Aided by his walker, Alfonse Pizzarelli passes his paintings displayed in the hallways of the Avalon Care Center. Maggie Beck/Union Democrat, copyright 2009
Like his life and personality, retired career-soldier Alfonse Pizzarelli’s acrylic paintings are a stew of styles: colorful and realistic; dark, brooding and metaphoric; and abstract and fantasy driven.

The affable, eccentric Pizzarelli, 84 — a veteran of World War II, the Korean War and the Vietnam War — suffered a stroke about two years ago that limited his mobility and forced his move from a very independent life in Oxnard to the Avalon Care Center, in Sonora, to be closer to family.
 

Recently, the center lined both sides of a hallway with Pizzarelli’s paintings. It’s an odd place for such spectacular creativity.

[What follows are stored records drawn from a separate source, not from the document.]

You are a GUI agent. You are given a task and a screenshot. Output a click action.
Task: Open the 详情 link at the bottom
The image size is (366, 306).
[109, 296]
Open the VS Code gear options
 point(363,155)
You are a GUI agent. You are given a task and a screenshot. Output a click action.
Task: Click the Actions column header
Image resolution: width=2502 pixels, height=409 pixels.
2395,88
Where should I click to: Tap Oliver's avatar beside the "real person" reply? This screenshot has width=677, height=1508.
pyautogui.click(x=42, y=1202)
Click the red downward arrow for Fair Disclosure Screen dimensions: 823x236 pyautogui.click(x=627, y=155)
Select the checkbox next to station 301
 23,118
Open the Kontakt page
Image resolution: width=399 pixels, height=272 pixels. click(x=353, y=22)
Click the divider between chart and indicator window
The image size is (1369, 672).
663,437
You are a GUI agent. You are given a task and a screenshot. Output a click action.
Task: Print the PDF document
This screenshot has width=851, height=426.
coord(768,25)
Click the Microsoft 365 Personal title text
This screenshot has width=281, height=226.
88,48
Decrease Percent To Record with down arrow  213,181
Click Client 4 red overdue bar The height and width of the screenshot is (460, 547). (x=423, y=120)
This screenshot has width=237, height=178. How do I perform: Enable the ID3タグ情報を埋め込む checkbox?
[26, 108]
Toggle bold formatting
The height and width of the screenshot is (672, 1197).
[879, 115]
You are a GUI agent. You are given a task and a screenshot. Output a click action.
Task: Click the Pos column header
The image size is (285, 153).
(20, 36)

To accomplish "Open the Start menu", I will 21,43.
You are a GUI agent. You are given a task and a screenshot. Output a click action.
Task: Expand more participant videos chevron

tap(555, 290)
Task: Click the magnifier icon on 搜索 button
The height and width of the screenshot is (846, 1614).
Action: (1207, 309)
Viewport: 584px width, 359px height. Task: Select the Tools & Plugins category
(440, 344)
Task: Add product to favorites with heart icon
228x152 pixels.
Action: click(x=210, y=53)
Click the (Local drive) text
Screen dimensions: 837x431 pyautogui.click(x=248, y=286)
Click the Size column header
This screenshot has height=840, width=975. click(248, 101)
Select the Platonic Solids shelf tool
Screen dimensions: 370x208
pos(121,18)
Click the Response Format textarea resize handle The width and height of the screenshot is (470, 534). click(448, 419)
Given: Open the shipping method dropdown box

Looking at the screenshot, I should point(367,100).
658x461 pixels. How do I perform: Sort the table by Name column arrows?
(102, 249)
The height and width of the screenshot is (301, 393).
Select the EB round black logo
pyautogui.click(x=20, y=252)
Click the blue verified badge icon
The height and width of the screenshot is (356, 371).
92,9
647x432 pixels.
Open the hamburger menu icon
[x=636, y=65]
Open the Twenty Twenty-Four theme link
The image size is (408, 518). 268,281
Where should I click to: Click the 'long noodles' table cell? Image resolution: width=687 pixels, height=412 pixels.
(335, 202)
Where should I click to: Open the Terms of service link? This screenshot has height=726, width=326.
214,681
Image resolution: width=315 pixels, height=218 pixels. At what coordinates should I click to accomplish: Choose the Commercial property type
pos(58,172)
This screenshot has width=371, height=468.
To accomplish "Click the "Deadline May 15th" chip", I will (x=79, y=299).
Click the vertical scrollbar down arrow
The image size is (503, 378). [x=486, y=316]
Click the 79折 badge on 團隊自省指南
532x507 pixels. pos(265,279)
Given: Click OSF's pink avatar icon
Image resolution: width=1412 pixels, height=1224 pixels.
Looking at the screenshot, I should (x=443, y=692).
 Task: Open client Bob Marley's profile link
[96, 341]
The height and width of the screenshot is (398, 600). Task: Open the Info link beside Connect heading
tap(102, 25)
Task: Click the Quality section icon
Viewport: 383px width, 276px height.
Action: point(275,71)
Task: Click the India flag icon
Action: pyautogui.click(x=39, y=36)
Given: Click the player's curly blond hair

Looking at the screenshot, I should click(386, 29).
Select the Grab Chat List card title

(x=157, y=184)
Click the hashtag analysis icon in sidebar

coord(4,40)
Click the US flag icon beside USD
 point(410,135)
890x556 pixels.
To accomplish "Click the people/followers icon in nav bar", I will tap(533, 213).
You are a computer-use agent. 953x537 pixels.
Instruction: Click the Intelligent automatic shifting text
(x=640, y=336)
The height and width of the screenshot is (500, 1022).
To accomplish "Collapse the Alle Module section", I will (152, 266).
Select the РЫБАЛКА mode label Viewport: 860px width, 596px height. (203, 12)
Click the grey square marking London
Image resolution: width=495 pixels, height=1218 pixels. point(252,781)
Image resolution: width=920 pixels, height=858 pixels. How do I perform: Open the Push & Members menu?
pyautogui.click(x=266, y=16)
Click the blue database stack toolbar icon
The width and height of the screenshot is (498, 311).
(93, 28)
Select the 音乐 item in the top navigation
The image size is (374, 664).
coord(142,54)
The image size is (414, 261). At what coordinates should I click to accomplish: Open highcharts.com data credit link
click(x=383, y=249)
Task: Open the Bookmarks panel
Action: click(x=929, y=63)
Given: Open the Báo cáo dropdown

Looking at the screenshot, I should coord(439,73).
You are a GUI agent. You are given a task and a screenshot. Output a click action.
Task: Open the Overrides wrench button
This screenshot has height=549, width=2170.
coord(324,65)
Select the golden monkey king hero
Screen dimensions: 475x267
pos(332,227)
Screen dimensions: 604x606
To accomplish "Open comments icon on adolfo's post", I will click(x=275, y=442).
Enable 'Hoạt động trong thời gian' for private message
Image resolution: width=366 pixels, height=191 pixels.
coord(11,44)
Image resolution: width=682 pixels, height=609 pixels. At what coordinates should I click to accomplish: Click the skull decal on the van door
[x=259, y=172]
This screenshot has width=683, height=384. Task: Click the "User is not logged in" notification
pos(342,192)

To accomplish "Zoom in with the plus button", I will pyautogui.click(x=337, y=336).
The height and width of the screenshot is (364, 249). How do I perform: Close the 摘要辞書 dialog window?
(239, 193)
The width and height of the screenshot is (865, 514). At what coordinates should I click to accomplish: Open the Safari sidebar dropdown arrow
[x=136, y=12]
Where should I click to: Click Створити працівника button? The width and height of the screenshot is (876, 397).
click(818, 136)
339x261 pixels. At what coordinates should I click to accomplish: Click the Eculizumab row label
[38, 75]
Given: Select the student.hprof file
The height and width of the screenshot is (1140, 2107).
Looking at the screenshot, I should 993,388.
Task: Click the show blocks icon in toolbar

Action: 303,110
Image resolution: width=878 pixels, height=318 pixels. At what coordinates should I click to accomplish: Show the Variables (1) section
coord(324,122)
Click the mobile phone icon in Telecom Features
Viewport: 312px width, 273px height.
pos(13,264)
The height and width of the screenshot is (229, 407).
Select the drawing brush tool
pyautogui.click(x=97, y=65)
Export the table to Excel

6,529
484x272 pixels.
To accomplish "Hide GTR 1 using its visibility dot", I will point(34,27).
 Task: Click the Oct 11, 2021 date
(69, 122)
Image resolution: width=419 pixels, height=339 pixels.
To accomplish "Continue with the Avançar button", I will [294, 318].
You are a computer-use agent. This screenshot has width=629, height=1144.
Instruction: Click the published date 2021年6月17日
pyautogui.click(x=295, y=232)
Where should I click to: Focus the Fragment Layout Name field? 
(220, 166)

For instance, on the center’s white walls, hangs a painting of a giant Christ-like figure knocking on a window of the United Nations headquarters. 

“He’s saying, ‘if you don’t stop these wars, I’ll stop them for you,’ ” Pizzarelli said.

Or, an abstract, vibrant painting of a beautiful woman draped in leaves and vines with a beach in the background.   

“It’s just a little fantasy,” he said.

There’s a handful of other paintings from American Indian scenes to abstract visions. But maybe the painting that best explains Pizzarelli’s current state is a piece developed from a sketch he made when he was part of the 1st Infantry Division of the U.S. Army invading Germany.

The painting is of a small, colorful bird, trapped in a birdcage, hanging from a bald, windswept tree, with a cracking, gray wall in the background.    

Pizzarelli admits, after a lifetime of bachelorhood, adventure and war, it’s difficult to be trapped in the center.

“I like to be alone,” Pizzarelli said. “I get more inspiration that way.”

But, at the same time, he seems to like the attention he’s getting and giving.

“He’s kind of eccentric,” said Pizzarelli’s niece, Patti Rittenhouse, of Sonora. “He’s a loner ... but he’s a good man. He has a good heart.”

“I think he’s loving the attention,” she added.

After months of rehabilitation at the center, Pizzarelli was practically speeding down the hallway with his walker. He greeted everyone as he passed.

“Hi momma,” he said to one elderly lady. “How are you doing? Take care.”   

He also joked and flirted with a few nurses.    

“This is my favorite nurse,” he said to Patty Bough, a nurse at the center.

 “He’s a very colorful guy,” Bough said. “He likes to flirt with girls. He’s a ladies man. I don’t believe him for a second when he says I’m his favorite.”

After a childhood in the Bronx, Pizzarelli joined the Army at 17 in 1943 and didn’t retire from active duty until 1968.

Eight years of war during that time has left Pizzarelli with a lot of tragedy to pull artistic inspiration from, including being part of the first wave of soldiers to storm the shores of Normandy on D-Day.

“I was coming off the barges — a whole gang of us — I stepped off and directly into a hole,” he said. “I went down — completely underneath the water. I disappeared. An officer grabbed me by the collar, pulled me up, and said, ‘get up soldier.’ ”

“It was really bloody,” he added. “Until the fighter planes swept along the beaches. We then reorganized and marched through France.”

Of his experience in the Korean War, he said: “It was a bad weather war. We landed from Japan in khakis. It was only supposed to be a short war. A lot of the guys froze to death. If it weren’t for the weather, it probably would have been a short war.”

 But his paintings aren’t bloody, war memories. They are inspired by the time between the wars.

“I like remembering the nice times, not the eight years in combat,” he said.

He often painted when on leave, during peacetime among the artistic inspirations of western Europe. He spent a month in Denmark painting the famous Little Mermaid statue. He also painted on the sidewalks of Paris.

“I enjoyed everything while I was over there — I saw the Louvre,” he said. “Instead of being a soldier wandering bar to bar, I went and saw the historic sites and painted when I was in the mood.”

He lived his whole life like this — alone, roaming between wars, searching for inspiration.

“If I got married, I wouldn’t be able to travel,” he said. “When you’re single, you can go wherever you want.”

After his retirement, Pizzarelli moved to California to be close to his brother and got a degree in art from Moorpark College in Ventura County.

Now, he’s talking about getting the paint brushes out after years of idle hands — searching for inspiration within the center’s confinements.

“I’m doing a little sketching with colored pencils ... I’m thinking about getting the easel out again.”